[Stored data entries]
------------------------------------------------------------
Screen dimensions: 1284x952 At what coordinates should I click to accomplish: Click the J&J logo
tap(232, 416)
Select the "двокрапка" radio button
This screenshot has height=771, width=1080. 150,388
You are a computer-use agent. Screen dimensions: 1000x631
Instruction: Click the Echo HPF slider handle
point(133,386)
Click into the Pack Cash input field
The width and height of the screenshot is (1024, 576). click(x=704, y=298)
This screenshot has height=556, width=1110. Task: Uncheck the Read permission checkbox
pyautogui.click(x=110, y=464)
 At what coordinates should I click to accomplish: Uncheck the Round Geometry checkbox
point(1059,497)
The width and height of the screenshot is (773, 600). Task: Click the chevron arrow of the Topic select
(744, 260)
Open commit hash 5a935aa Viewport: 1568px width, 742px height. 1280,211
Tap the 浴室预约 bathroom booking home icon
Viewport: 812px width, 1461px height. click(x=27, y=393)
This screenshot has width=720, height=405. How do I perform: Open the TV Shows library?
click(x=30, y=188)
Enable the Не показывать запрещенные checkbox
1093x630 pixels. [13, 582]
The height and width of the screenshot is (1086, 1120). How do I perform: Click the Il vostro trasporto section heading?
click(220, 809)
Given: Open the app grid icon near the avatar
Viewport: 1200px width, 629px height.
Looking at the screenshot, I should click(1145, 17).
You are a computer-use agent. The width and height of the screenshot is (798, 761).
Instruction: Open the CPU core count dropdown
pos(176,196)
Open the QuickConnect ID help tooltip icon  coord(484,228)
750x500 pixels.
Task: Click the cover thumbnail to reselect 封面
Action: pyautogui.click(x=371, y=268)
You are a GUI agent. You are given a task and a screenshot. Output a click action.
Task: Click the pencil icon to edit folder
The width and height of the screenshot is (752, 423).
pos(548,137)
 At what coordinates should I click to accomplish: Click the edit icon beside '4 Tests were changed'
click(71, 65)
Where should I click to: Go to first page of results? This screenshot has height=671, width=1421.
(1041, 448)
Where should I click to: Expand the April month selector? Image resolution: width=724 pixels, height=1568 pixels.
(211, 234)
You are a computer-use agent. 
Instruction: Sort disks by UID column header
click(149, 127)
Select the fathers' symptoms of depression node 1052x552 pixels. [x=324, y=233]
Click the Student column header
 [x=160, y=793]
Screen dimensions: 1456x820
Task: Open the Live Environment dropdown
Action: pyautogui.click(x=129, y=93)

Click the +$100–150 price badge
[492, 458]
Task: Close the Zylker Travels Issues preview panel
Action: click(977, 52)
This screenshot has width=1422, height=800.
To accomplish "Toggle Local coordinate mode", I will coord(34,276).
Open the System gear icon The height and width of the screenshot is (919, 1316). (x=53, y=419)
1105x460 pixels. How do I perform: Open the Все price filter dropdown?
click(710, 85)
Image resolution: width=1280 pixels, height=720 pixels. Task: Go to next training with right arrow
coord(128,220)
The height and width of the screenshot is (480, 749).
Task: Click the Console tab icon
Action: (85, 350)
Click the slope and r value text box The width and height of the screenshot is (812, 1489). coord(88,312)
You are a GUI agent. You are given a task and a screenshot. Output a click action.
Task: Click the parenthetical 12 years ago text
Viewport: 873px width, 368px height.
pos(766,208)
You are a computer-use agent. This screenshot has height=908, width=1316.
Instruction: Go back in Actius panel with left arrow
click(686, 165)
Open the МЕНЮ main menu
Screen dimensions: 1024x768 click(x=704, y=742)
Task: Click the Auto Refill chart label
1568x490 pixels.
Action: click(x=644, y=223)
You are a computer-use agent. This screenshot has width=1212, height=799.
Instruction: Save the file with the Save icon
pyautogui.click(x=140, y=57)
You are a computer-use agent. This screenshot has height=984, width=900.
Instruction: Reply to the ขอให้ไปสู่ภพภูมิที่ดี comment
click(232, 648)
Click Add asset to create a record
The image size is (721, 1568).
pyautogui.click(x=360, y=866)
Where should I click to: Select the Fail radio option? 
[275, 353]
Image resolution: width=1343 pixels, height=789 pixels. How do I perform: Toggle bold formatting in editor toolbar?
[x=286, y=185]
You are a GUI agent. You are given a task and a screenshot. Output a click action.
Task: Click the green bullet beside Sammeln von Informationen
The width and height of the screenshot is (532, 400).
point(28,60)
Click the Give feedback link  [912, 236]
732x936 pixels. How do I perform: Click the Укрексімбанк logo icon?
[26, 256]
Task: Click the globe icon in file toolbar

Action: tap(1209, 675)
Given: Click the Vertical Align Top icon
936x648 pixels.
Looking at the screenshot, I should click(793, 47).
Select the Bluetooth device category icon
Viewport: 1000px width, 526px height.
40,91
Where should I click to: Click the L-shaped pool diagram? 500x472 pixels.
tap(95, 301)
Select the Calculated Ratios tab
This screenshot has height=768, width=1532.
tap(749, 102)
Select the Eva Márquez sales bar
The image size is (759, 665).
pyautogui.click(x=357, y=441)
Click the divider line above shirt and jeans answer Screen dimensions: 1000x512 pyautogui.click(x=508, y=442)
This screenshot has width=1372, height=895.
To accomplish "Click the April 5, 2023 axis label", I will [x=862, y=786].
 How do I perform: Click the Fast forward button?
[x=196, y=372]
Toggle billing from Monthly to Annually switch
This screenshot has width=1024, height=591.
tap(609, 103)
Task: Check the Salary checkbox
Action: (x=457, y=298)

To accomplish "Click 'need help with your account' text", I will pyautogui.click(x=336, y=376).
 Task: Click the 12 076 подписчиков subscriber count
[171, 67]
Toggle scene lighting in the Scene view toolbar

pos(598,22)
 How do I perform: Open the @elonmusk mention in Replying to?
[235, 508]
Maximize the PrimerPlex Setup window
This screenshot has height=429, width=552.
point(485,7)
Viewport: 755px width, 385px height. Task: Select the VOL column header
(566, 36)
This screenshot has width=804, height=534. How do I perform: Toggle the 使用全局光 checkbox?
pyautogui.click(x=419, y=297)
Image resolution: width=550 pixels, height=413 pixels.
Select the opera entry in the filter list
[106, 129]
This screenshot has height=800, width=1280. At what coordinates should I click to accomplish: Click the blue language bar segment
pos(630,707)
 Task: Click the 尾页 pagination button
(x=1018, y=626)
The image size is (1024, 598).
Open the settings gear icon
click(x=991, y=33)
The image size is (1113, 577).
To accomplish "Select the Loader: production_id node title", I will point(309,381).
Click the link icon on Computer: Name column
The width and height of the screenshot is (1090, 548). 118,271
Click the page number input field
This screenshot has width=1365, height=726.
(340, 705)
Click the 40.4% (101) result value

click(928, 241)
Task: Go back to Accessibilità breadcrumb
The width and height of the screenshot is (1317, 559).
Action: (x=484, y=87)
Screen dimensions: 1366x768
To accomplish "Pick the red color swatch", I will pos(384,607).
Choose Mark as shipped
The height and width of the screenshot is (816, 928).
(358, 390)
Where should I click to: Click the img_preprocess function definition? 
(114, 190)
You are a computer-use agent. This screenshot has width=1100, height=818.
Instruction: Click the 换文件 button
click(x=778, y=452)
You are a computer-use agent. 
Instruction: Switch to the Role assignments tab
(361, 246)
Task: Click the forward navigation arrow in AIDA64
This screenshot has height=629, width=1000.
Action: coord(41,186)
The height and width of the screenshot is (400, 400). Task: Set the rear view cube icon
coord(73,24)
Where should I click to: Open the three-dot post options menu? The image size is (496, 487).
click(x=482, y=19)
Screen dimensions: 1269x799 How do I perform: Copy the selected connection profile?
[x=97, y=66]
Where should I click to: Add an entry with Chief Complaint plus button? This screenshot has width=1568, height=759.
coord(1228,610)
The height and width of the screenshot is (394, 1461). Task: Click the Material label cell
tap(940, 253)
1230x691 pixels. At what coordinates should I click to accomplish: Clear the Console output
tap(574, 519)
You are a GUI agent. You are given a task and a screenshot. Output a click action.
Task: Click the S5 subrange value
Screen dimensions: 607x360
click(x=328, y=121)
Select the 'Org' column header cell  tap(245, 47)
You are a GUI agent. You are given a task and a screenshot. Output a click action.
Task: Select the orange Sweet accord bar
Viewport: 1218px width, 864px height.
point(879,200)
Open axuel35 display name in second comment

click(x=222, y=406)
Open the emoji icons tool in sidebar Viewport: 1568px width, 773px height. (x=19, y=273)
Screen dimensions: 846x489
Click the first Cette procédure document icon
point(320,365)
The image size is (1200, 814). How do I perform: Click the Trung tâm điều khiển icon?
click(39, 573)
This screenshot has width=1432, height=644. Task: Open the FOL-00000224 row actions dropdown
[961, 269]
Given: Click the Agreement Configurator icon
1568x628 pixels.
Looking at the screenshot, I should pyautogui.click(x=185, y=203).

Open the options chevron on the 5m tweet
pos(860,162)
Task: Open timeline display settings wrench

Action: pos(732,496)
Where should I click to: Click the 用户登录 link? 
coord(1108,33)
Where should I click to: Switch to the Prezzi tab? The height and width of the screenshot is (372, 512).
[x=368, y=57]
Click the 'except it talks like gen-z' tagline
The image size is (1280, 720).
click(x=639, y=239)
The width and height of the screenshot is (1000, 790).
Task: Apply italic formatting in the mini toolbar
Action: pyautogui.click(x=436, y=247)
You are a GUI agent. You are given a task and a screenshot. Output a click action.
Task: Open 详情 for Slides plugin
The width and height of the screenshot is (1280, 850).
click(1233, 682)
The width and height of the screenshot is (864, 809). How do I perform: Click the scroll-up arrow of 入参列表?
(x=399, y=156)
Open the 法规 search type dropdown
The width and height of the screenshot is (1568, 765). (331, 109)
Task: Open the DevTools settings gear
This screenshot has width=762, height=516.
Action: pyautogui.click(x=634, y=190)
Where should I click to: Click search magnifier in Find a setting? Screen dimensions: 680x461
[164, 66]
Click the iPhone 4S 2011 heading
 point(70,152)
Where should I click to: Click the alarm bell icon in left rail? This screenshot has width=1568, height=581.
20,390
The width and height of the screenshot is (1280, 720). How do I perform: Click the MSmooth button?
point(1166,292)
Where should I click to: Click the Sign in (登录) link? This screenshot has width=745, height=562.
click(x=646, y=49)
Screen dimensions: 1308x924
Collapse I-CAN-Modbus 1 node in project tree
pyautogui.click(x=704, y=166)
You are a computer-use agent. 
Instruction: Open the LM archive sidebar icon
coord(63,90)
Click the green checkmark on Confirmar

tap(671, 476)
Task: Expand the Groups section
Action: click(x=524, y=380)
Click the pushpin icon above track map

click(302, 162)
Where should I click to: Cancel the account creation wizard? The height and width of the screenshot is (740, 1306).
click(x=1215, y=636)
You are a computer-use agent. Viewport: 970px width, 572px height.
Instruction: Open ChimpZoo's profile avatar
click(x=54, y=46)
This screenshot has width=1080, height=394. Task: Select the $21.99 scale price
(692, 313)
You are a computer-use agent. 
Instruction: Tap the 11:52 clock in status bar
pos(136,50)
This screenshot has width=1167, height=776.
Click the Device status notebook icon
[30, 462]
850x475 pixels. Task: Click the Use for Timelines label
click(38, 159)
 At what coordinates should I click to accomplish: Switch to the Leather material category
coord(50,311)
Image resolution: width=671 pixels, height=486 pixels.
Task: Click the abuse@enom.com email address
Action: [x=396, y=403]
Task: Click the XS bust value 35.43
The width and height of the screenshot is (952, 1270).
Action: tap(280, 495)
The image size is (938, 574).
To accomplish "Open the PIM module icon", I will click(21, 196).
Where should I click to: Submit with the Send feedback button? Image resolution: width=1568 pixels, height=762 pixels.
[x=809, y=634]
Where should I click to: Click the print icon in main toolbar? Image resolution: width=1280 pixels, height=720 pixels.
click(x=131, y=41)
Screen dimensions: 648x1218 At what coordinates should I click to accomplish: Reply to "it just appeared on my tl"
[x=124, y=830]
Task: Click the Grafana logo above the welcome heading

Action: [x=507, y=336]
------------------------------------------------------------
■ How to complete this task ■
Lines from the records above that hold "will" are the ones to list.

■ Worked solution ■
To accomplish "Toggle Local coordinate mode", I will coord(34,276).
To accomplish "Click the April 5, 2023 axis label", I will [x=862, y=786].
To accomplish "Click 'need help with your account' text", I will pyautogui.click(x=336, y=376).
To accomplish "Select the Loader: production_id node title", I will point(309,381).
To accomplish "Pick the red color swatch", I will pos(384,607).
To accomplish "Open the PIM module icon", I will click(21, 196).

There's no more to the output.